Because Lewis employs the tropes of narrative cinema, we expect a story to unfold in front of us. Instead, we’re given open-ended scenes and vignettes, provoking us to create our own narratives. A gaunt and furtive-looking guy stares out the window of a rundown laundromat as clothes tumble round and round in the big dryers behind him. An antlike stream of people pours out of a 19th-century mountain fortress. A crowd of young men walks by, dressed in Super Mario costumes.

While eight of Lewis’s films are playing repeatedly, one each night, on an eight-night rotation at Offsite, two new works are on view during the day at the Charles H. Scott Gallery. They differ from the Offsite films in that they are both shot using a fixed camera that seems to allude to the earliest days of moviemaking. Browns Point is set in an outport community in Newfoundland and City Road, March 24, 2012 in an undistinguished London neighbourhood, near a Y-intersection. Here, the moving image is not the film but the city itself, with its cars, buses, bicyclists, dog walkers, traffic attendants, tradespeople—and yeah, those Super Mario guys—going by. Contemporary life unfolding in banal and mysterious ways.

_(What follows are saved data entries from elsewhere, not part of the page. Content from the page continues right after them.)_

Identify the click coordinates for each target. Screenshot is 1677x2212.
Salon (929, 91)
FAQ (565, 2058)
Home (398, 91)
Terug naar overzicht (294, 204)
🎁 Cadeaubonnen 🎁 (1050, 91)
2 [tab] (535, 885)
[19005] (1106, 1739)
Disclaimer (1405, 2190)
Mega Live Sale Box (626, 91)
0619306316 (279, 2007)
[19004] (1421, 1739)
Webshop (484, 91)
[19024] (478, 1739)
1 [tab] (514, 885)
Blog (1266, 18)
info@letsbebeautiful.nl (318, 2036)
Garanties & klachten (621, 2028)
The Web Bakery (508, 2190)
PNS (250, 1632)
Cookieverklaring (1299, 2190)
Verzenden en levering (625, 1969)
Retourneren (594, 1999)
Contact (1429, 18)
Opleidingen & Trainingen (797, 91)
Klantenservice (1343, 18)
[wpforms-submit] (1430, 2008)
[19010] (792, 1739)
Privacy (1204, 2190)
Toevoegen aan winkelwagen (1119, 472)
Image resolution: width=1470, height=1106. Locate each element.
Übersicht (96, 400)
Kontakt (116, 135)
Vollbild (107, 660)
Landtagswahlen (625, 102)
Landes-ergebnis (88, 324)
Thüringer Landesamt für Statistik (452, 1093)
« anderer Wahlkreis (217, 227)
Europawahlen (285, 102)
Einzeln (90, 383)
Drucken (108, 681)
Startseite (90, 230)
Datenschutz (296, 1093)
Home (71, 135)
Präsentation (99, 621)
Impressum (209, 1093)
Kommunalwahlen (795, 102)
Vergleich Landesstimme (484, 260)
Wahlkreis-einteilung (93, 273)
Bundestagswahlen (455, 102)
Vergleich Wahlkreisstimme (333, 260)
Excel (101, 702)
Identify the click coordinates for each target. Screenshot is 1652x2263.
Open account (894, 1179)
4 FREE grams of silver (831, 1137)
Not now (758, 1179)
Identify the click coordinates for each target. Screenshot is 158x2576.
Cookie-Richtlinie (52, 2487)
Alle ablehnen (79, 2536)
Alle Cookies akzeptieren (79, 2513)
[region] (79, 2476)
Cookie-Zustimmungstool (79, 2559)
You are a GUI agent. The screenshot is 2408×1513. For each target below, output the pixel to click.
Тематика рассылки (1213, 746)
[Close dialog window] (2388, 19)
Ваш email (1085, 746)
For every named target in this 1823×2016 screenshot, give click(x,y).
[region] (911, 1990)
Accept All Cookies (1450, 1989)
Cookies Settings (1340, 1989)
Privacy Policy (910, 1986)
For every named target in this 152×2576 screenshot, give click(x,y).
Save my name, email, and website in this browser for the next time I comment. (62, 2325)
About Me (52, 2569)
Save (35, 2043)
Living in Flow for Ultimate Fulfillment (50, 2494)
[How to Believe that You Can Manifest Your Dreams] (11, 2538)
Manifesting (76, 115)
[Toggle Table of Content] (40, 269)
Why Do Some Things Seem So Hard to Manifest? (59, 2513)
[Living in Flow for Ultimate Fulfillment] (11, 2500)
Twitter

In a recent public talk, Lewis contended that the original moving images were modern cities and what the cinema did was compartmentalize and commodify them, attaching a story to them and screening them in darkened movie houses. He also observed that contemporary and ubiquitous digital technologies such as smartphones are returning the moving image to the street. It’s an interesting thesis since that’s just what his Offsite films do.